Homeland Security shot right back.
“Perhaps these Senators neglected to read the law that Congress passed, which actually set the date,” said agency spokesman Russ Knocke.
Montana is one of just a few states that has so far have refused to seek an extension to identification rules by March 31, which Homeland Security says would be good enough at this point to comply with the May 11 deadline.
The agency says residents from noncompliant states could face extra screenings at airports and federal buildings.
Baucus and Tester, both Democrats, along with Republican John Sununu of New Hampshire and Democrat Daniel Akaka of Hawaii, sent a letter Wednesday to Homeland Security Secretary Michael Chertoff, asking him to scrap the deadline or answer their questions about the process.
“It is our position that this deadline is both arbitrary and ineffective and imposes unnecessary burdens on all parties without enhancing our national security,” the senators wrote. “Furthermore, the department has not taken the steps necessary to implement this deadline effectively. We therefore respectfully request you exempt all 50 States from the May 11, 2008, deadline.”

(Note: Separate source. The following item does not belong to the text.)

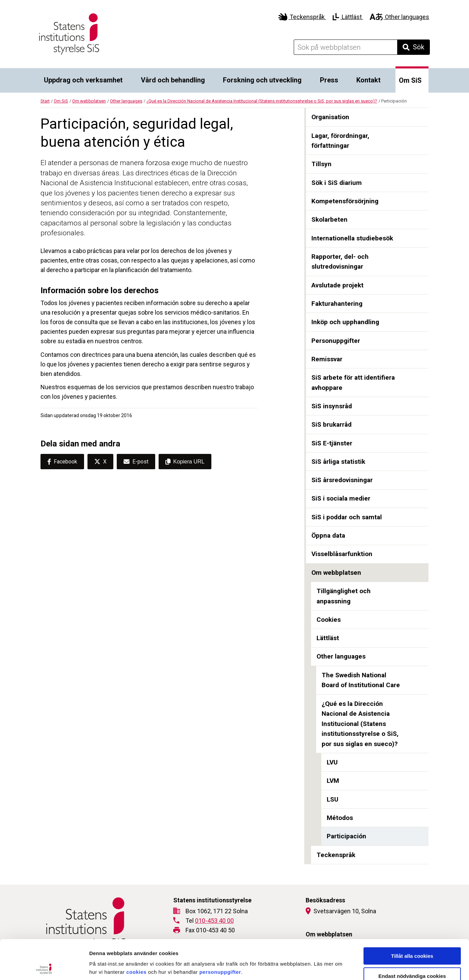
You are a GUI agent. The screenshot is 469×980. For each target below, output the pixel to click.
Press (329, 80)
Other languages (399, 17)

Homeland Security has said a Montana driver’s license will not qualify as legal identification at airports and federal buildings after May 11. Montana, Maine, South Carolina and New Hampshire are the only states that have not complied with the deadline.
“Forty-six states, accounting for 97 percent of the licenses issued in the United States, are already on the road to driver’s license security,” Knocke said. “That’s because the American public’s desire for greater identity protection is undeniable.”

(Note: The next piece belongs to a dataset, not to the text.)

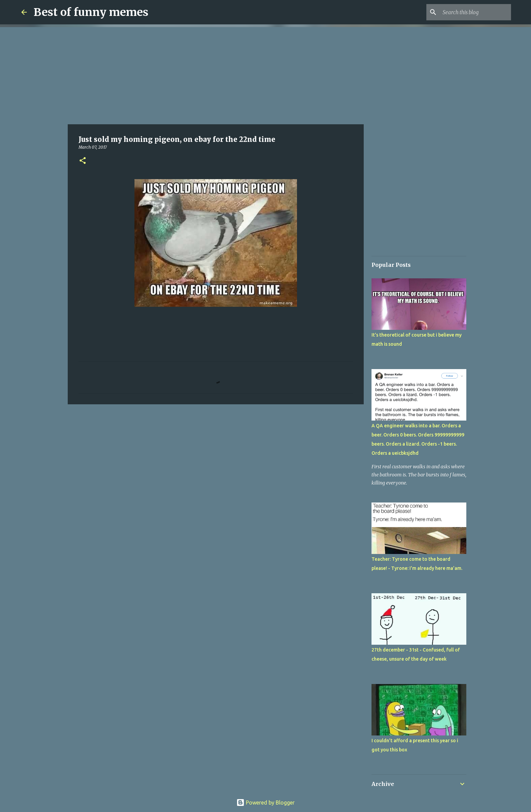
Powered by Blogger (266, 802)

The senators said Homeland Security acknowledges that none of the states will actually comply with legislative identification requirements. And full implementation of Real ID is on hold until 2017.
“Both of these facts call into question the logic behind maintaining the May 11 deadline,” the letter said. “These regulations raise disturbing constitutional issues regarding the ability of some citizens to travel freely and access their federal government.”
If the agency does not lift the deadline, the senators said Chertoff needs to tell them why state residents could face secondary screening and what that additional screenings would entail, if anyone would be prevented from boarding airplanes, and other questions.
“Come May 11 there will be very real implications for residents of states whose leadership chooses against REAL ID compliance,” Knocke said. “At a minimum, they will be subjected to additional scrutiny and screening.”
The agency said Montanans could travel with a passport to avoid the extra scrutiny.
The Montana Legislature unanimously passed a law that prohibits the state from complying with the Real ID act, and Gov. Brian Schweitzer has been an outspoken critic.
U.S. Rep. Denny Rehberg says he has opposed Real ID ever since the legislative vote, although he says the state should work with Homeland Security to get an extension without harming its ability to oppose Real ID in the future.
The Montana attorney general’s office is deciding whether the new state law bars Montana from even asking for the extension.